(Records from a data collection)

--- --- ---

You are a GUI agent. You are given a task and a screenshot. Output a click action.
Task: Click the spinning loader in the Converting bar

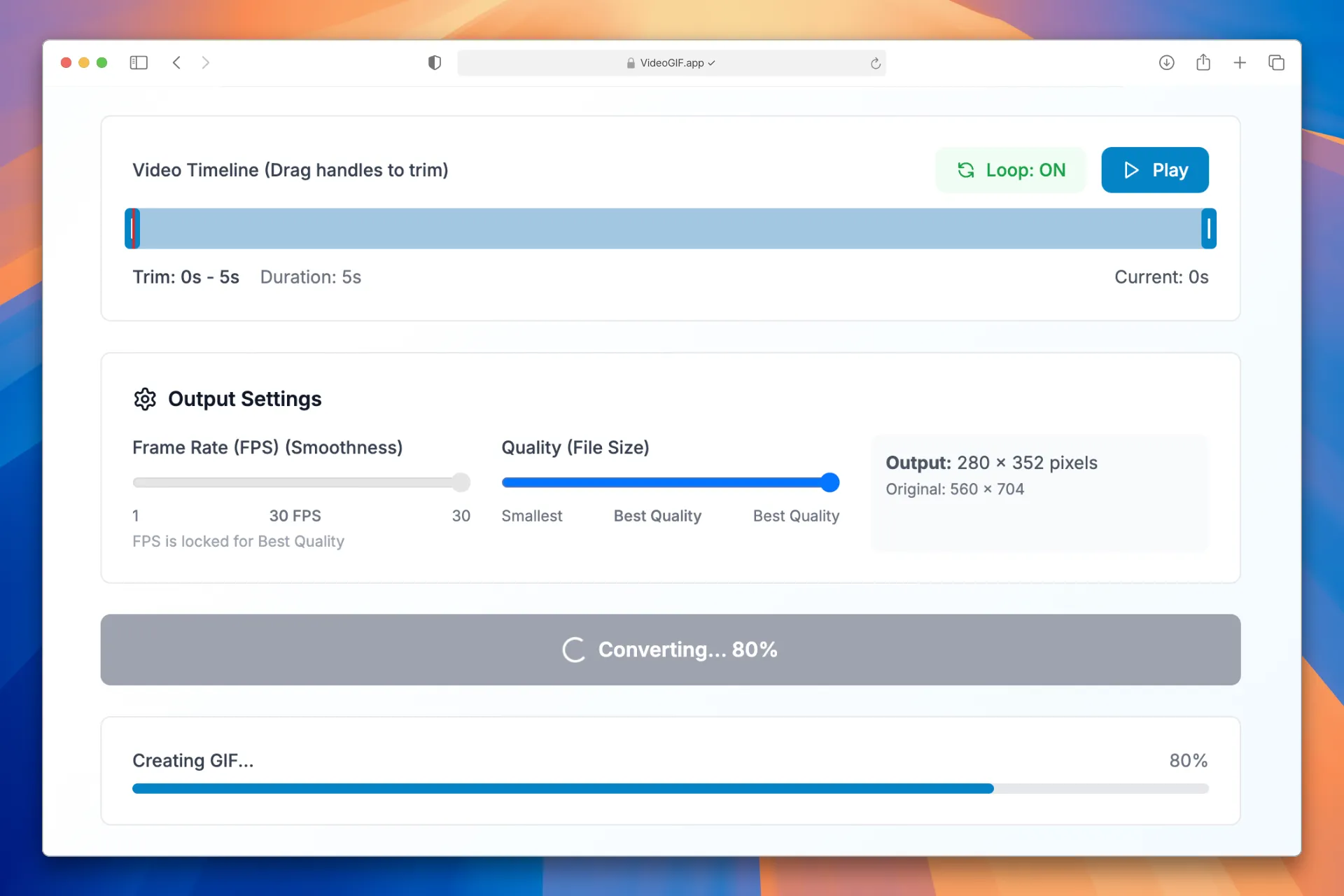coord(574,650)
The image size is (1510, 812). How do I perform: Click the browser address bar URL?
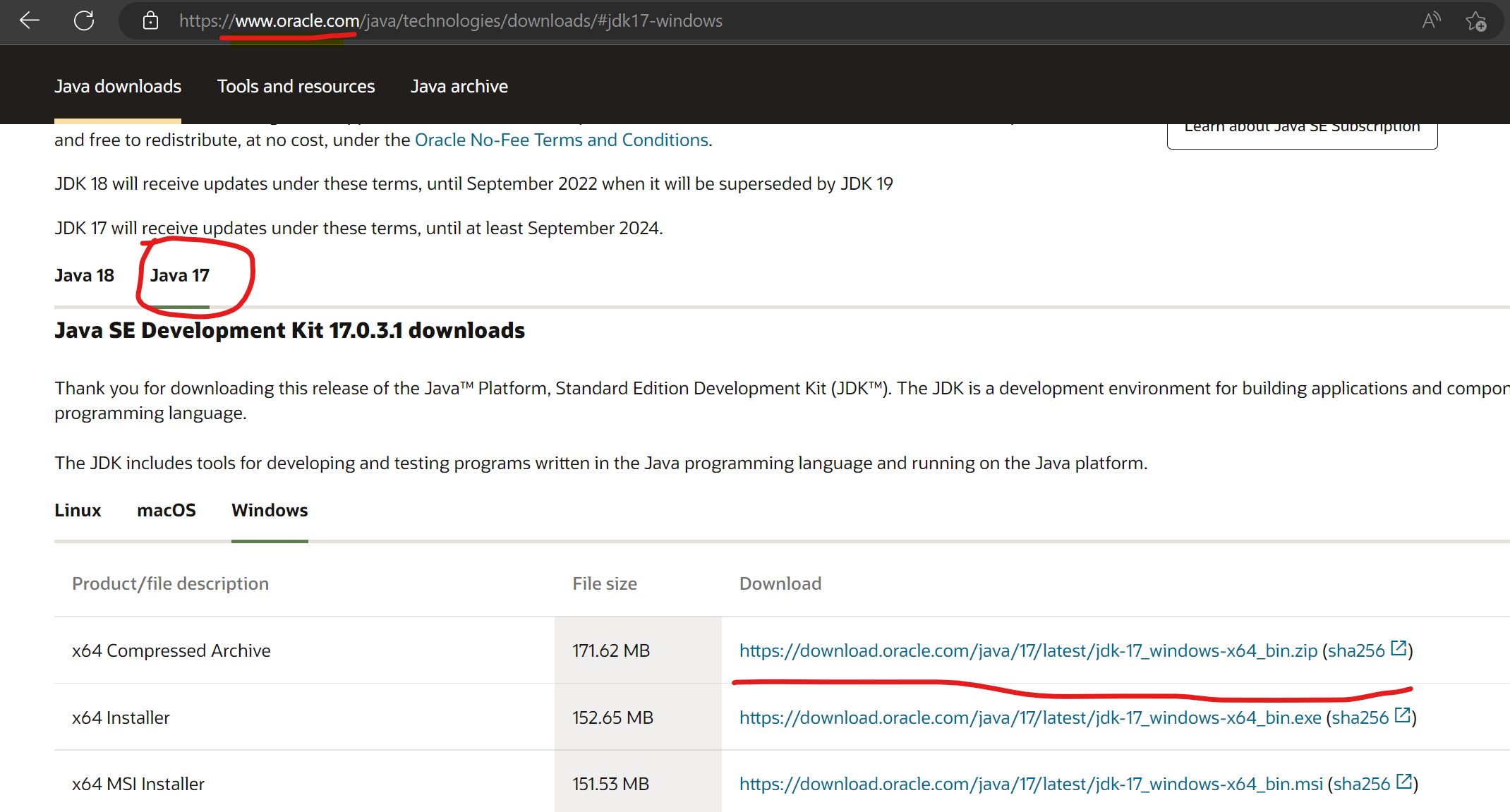click(450, 20)
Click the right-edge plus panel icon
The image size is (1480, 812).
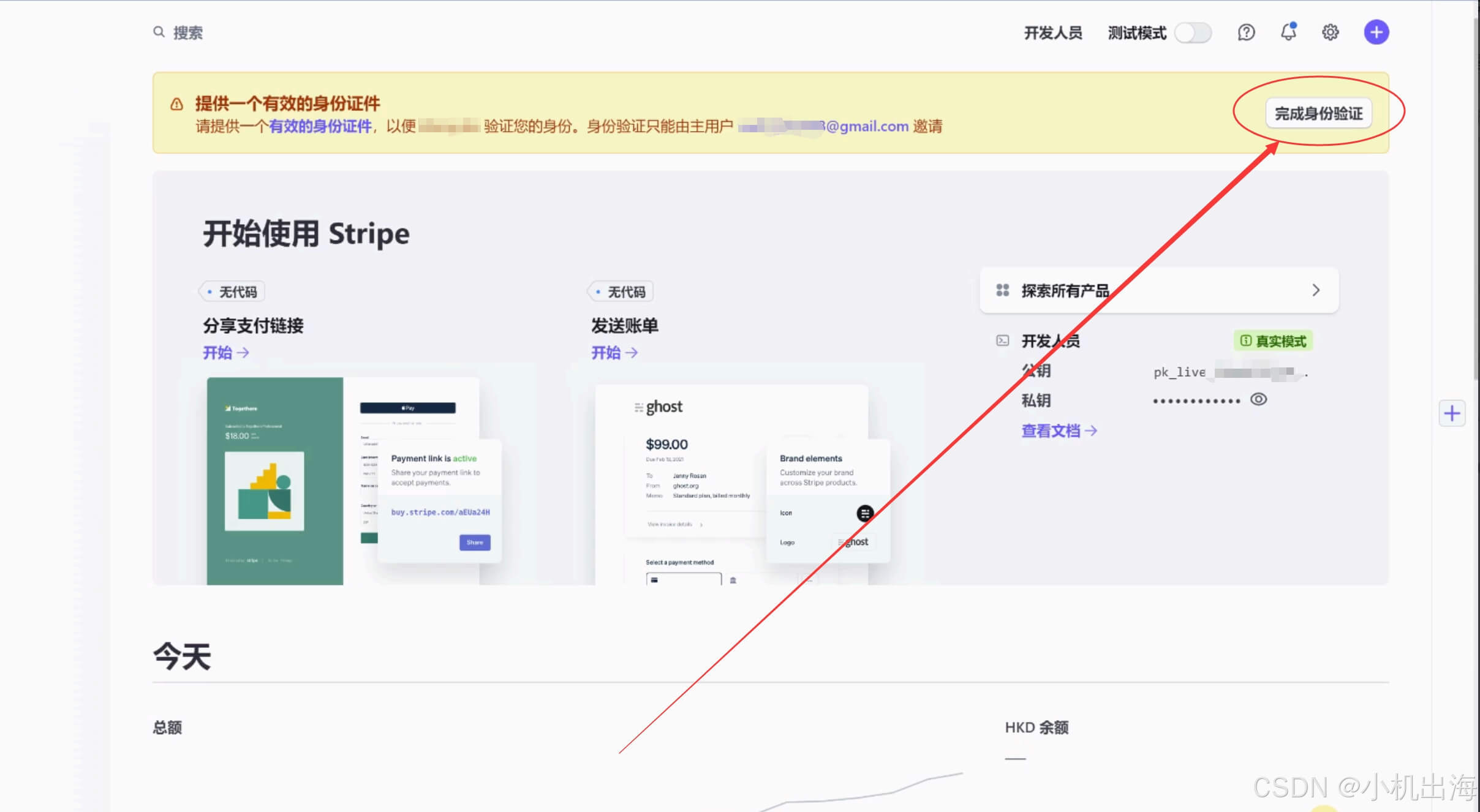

--- --- ---

Return all of the data exactly as written, and drop the pictures.

You are a GUI agent. You are given a task and a screenshot. Output a click action.
Task: Click the spinning loader in the Converting bar

coord(574,650)
The image size is (1510, 812). How do I perform: Click the browser address bar URL?
click(450, 20)
Click the right-edge plus panel icon
The image size is (1480, 812).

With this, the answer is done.